A violência simbólica sempre prepara agressão pública e mesmo física que, segundo o Dossiê Intolerância Religiosa, é cometida sobretudo contra o Povo de Santo de tradições afro-indígenas, e principalmente por gente de igrejas fundamentalistas que se dizem cristãs. O que confirma que a intolerância entre nós é racista e classista, quer arrancar as divindades dos negros e/ou pobres para poder explorar melhor o seu trabalho, os seus corpos, a sua riqueza cultural, quer demonizar os espíritos dos indígenas para poder tomar suas terras e minérios – que eram e são os deuses de fato dos (neo)colonizadores.

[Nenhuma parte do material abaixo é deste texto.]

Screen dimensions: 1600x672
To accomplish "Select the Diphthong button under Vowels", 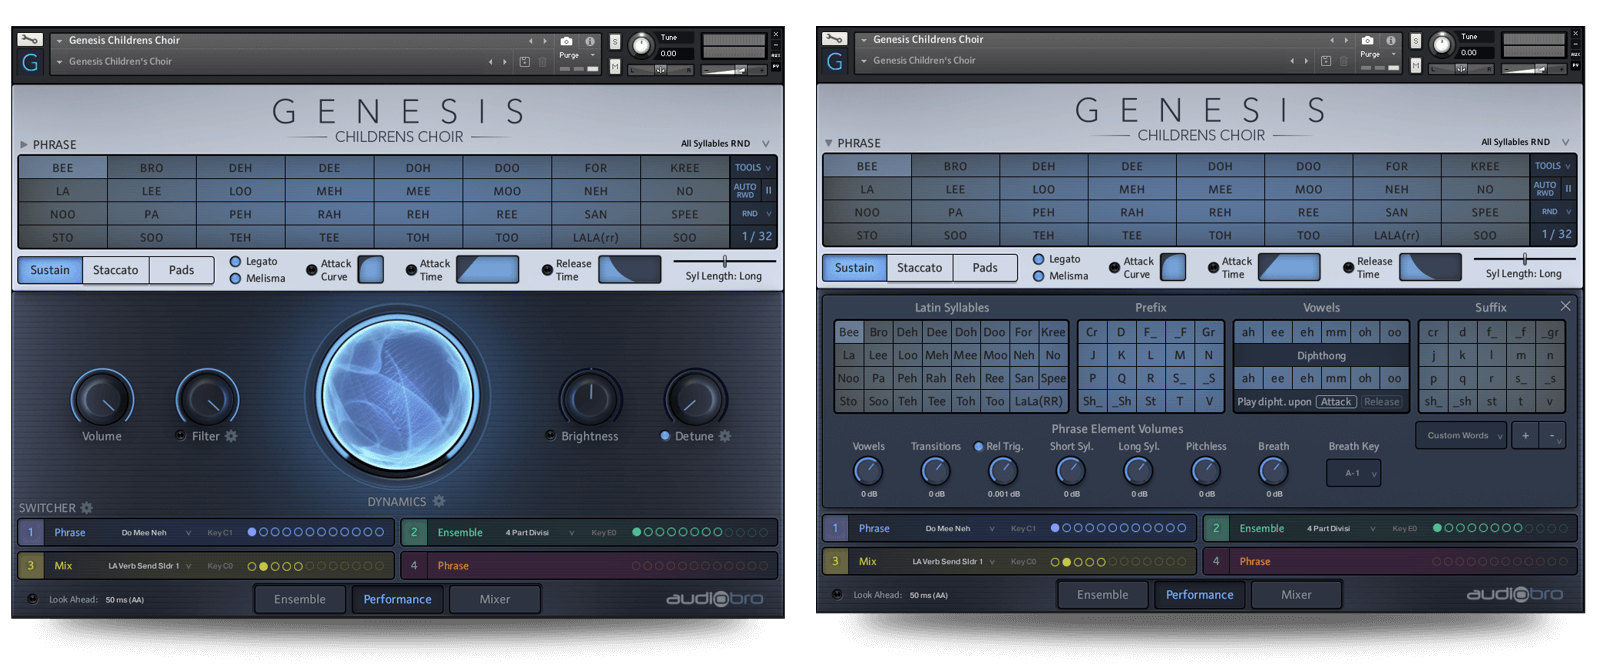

Em Pernambuco, ainda repercutem os casos de “destruição da casa sagrada” dos índios pankará, de políticos religiosos que foram à praia de Boa Viagem orar para “quebrar a maldição de Iemanjá” após sua festa, ou da “degola de Iansã” na Faculdade de Direito, do fogo na imagem de Nossa Senhora em Gravatá, ou ainda do “incêndio da árvore sagrada” no Sítio do Pai Adão, ou das “invasões à Tenda de Umbanda Caboclo Flecheiro” em Olinda…

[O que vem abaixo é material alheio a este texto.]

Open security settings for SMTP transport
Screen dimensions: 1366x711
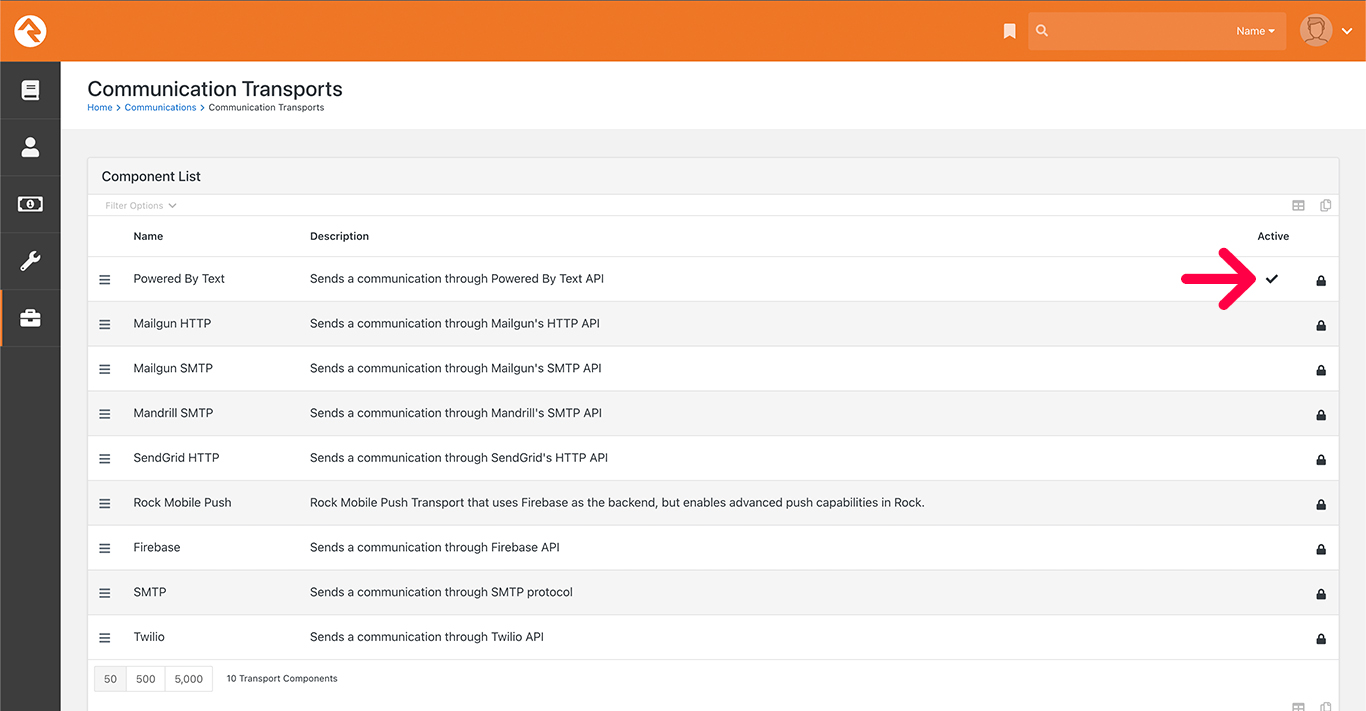[x=1320, y=592]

Então, precisamos ajudar a combater essa intolerância e promover o respeito à diversidade: no último Censo, o Recife aparece com mais de 800 mil católicos, quase 400 mil evangélicos, mais de 50 mil espíritas e 220 mil pessoas que cultivam espiritualidade sem religião, afora o povo da jurema, umbanda e candomblé, “invisibilizado” pela múltipla pertença em mais de 1.200 terreiros na Região Metropolitana. O problema é que nosso imaginário é muito da cristandade e associa tal diversidade com o pecado original, a Torre de Babel que decorreu da arrogância humana. Mas uma teologia bem informada pelos estudos antropológicos e históricos promove é uma espiritualidade da bênção original: somos poeira de estrelas e irmãos dos outros bichos, evoluímos de diferentes maneiras desde o princípio e o mistério da Criação quer nos revelar algo com a pluralidade cultural e religiosa, de modo que toda religião é verdadeira em seu contexto e há mais verdade quando as tradições estão juntas e reconhecem um sonho humano e divino comum em meio aos seus diferentes sons.
Apontando nesse sentido, o nosso Observatório tem promovido estudos, eventos e publicações. Dentre as iniciativas, colaborou na edição de um livro virtual muito importante e disponível principalmente para educadores nas escolas, “Religiões e espiritualidades: por uma cultura de respeito e paz”, que traz um pouco da história, da visão de mundo e missão, das crenças e ritos dos movimentos religiosos que compõem o Fórum Diálogos, o Fórum da Diversidade Religiosa em Pernambuco. Neste Dia de Combate à Intolerância, o professor Gilbraz enviou o vídeo acima e ainda falou sobre o tema aos jornais da Globo, Bom Dia PE e NE2, tendo também participado de debate sobre o “novo Ensino Religioso” como espaço de fomento da tolerância e da coexistência, e de entrevista sobre a promoção do diálogo entre religiões e convicções no “Programa Caminhando“, da comunidade do irmão Marcelo Barros. Tamos por aí, juntos e misturados!
Se faz necessário conhecer para a construção de conceitos e ideias, lógicas, reflexivas e especulativas para entender, diversas questões religiosas, são muitos os desafios para a construção de uma cultura de Respeito Paz.